Wednesday, June 13, 2012

Laplacian predictability

A new paper on The Incomputable Alan Turing says:
The last century saw dramatic challenges to the Laplacian predictability which had underpinned scientific research for around 300 years. Basic to this was Alan Turing’s 1936 discovery (along with Alonzo Church) of the existence of unsolvable problems.
He is referring to Laplace's demon. Did that silly idea really underpin scientific research for 300 years?

Laplace was wrong about predictability for many reasons, and most of them have nothing to do with Turing. We never had a strongly predictable theory of particles, and they would be chaotic even if we did.

Tuesday, June 12, 2012

Physicists against philosophy

Jim Holt writes in a NY Times op-ed:
Lawrence Krauss ... responded to the review by calling the philosopher who wrote it “moronic” and arguing that philosophy, unlike physics, makes no progress and is rather boring, if not totally useless. ...

This is hardly the first occasion on which physicists have made disobliging comments about philosophy. Last year at a Google “Zeitgeist conference” in England, Stephen Hawking declared that philosophy was “dead.” Another great physicist, the Nobel laureate Steven Weinberg, has written that he finds philosophy “murky and inconsequential” and of no value to him as a working scientist. And Richard Feynman, in his famous lectures on physics, complained that “philosophers are always with us, struggling in the periphery to try to tell us something, but they never really understand the subtleties and depths of the problem.”

Why do physicists have to be so churlish toward philosophy? Philosophers, on the whole, have been much nicer about science.
No, philosophers are not nice to science. Most of them subscribe to a theory of Kuhnian paradigm shifts. This theory says that science does not make progress towards truth, and new theories are not measurably superior to old ones. It is a direct attack on what science is all about.
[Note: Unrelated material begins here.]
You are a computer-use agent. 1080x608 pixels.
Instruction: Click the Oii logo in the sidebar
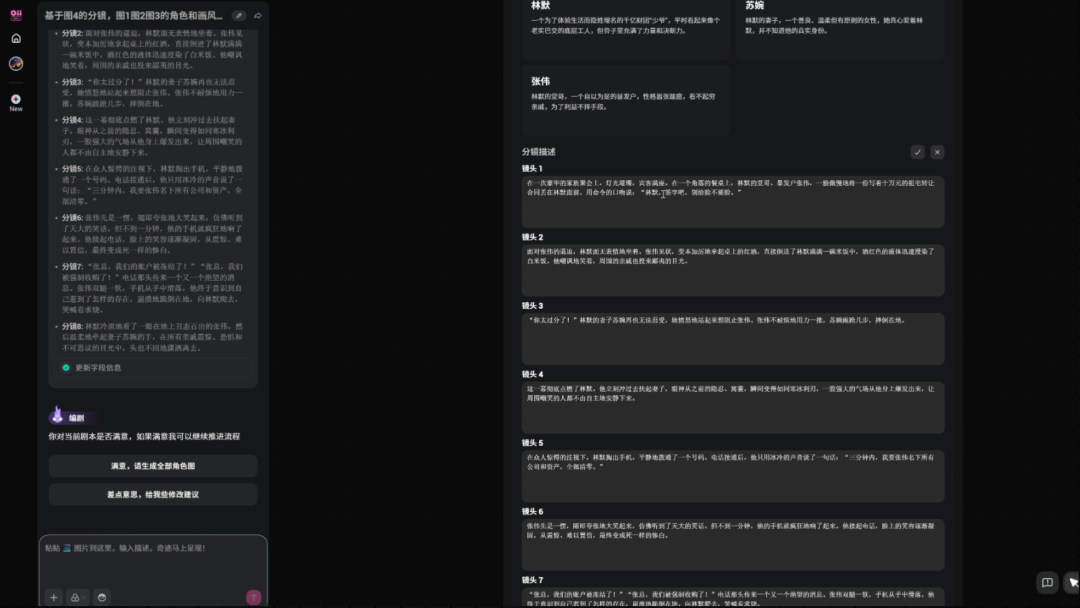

That being said, Krauss wrote a pretentious and crappy book. If he writes about philosophy, then he should be willing to defend himself against criticisms from philosophers.
Mr. Weinberg has attacked philosophical doctrines like “positivism” (which says that science should concern itself only with things that can actually be observed). But positivism happens to be a mantle in which Mr. Hawking proudly wraps himself; he has declared that he is “a positivist who believes that physical theories are just mathematical models we construct, and that it is meaningless to ask if they correspond to reality.”
Hawking said that in his 1996 book with Penrose, Nature of Space and Time. He repudiated that in his 2010 book with Mlodinow, The Grand Design, where he advocates M-theory and Model-dependent realism. No positivist would ever speak in favor of M-theory.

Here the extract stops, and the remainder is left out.